TO BE DONE -> Continue the Herkimer County Community College article, writing the next paragraphs after its final sentence.

PROVIDED PASSAGE ->

============================================================

Herkimer County Community College
- Type: Public community college
- Established: 1966; 60 years ago
- Parent institution: State University of New York
- President: Terri Grates Day
- Undergraduates: 1,995 (fall 2025)
- Location: Herkimer, New York, United States 43°02′32″N 75°00′03″W﻿ / ﻿43.042296°N 75.000916°W
- Campus: Suburban 500 acres (2.0 km^{2});
- Colors: Hunter green and gold
- Nickname: Generals
- Sporting affiliations: National Junior College Athletic Association, Region III, Mountain Valley Athletic Conference
- Mascot: The Herkimer General
- Website: www.herkimer.edu

= Herkimer County Community College =

Public college in Herkimer, New York US

Herkimer County Community College, or Herkimer College since 2014, is a public community college in Herkimer, Herkimer County, New York. It is part of the State University of New York system.

== History ==
The college was approved by the State University of New York in 1965, and the County Board of Supervisors authorized the college in 1966. The first class, numbering 221 freshmen, entered in the Fall of 1967 at a temporary campus in the Village of Ilion. The temporary campus was the upper floors of the Remington Arms Company. The current, permanent campus came into use in 1971.

In 2014, the college rebranded itself as Herkimer College, although it remains a two-year college.

Herkimer College offers programs leading to associate degrees or certificates in several dozen program areas. The College's Internet Academy offers 20 degrees, three certificates and more than 150 courses, as well as support services, completely online.

Herkimer College began a new A.A.S degree in Esports Management in 2023.

The college had previously partnered with Cazenovia College to offer a bachelor's degrees in "Criminal Justice and Homeland Security" and Inclusive Early Childhood on the Herkimer campus. Cazenovia, however, closed in 2023.

============================================================

SUPPLIED MATERIAL ->
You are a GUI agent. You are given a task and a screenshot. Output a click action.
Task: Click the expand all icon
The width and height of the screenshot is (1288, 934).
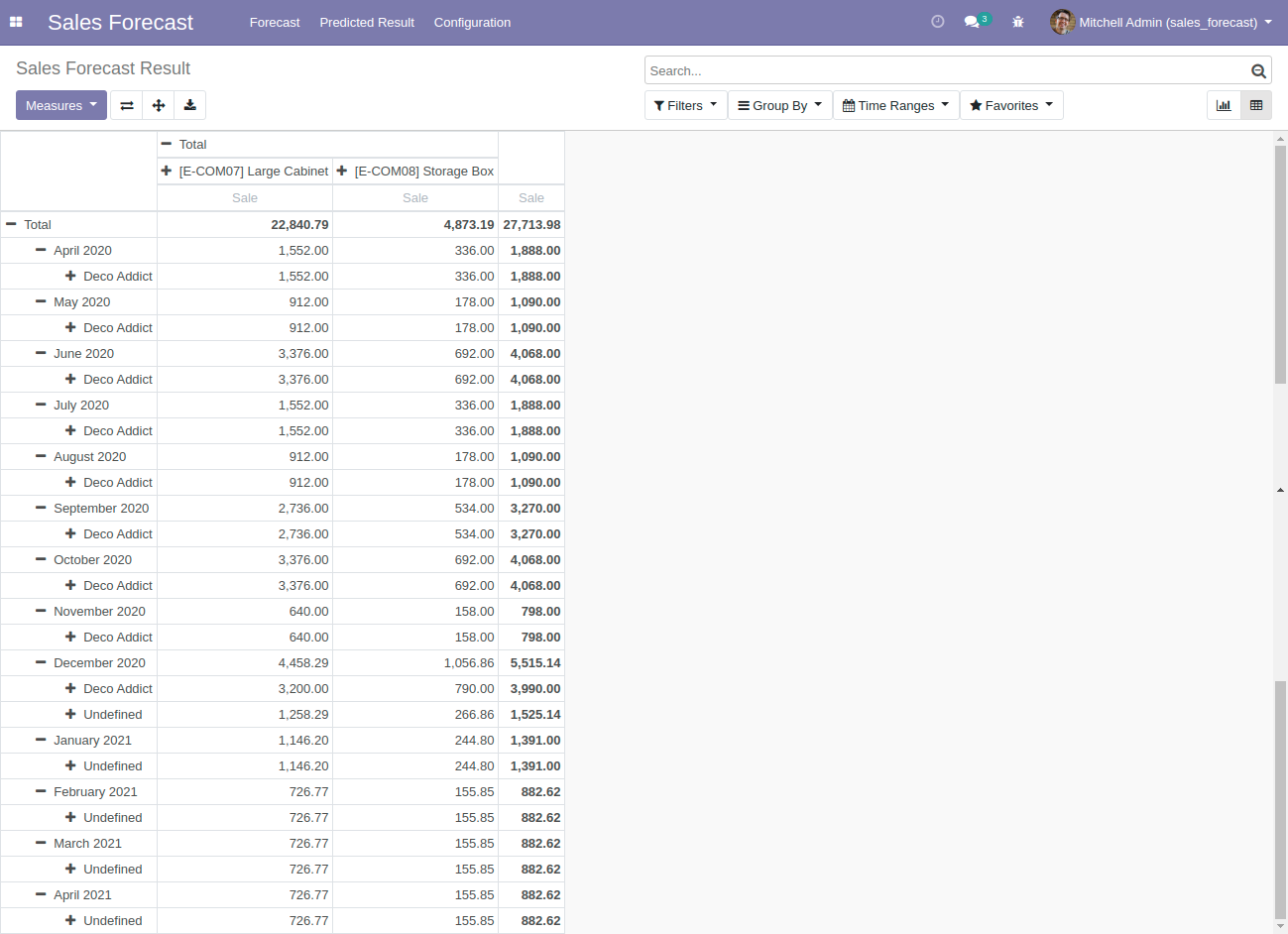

============================================================

REPLY TO THE EXERCISE ->
== Athletics ==
Herkimer's athletic program began with five sports in 1970, under the direction of Tom LaPuma, and has grown to include 19 varsity offerings. With its growth has come great success with 60 NJCAA National Championships, 128 Region III Championships, 169 Mountain Valley Collegiate Conference championships, and 31 NJCAA Academic Team of the Year awards as of Spring 2020.

Herkimer's men's lacrosse team had a lengthy streak of success from the late '80s through the 2000s, winning the national championship in 1988, 1989, 1992, 1993, 1994, 1995, 1996, 2003 and 2005. At times, several players were Iroquois, believed to be the largest Native American contingent in a collegiate lacrosse team.

The Herkimer Generals athletics program has won the National Alliance of Two-Year College Athletic Administrators (NATYCAA) Cup four times, in 2014, 2015, 2017, and 2020. The award recognizes Herkimer as first in the nation among two-year non-scholarship athletic programs.

Herkimer College has an esports team competing nationally and the college has an esports arena on campus.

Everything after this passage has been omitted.